### Exercise aim:
If a line in the records below contains "with", copy that line.

### Source material:
-- Opening Marker --
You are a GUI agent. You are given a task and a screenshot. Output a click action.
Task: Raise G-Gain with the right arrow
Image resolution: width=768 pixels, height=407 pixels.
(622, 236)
-- Closing Marker --
-- Opening Marker --
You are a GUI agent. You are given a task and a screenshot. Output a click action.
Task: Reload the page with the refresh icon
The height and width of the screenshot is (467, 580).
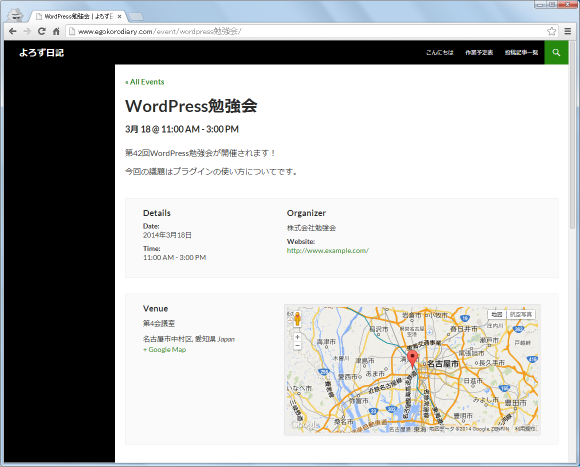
-- Closing Marker --
### Written response:
Task: Raise G-Gain with the right arrow
Task: Reload the page with the refresh icon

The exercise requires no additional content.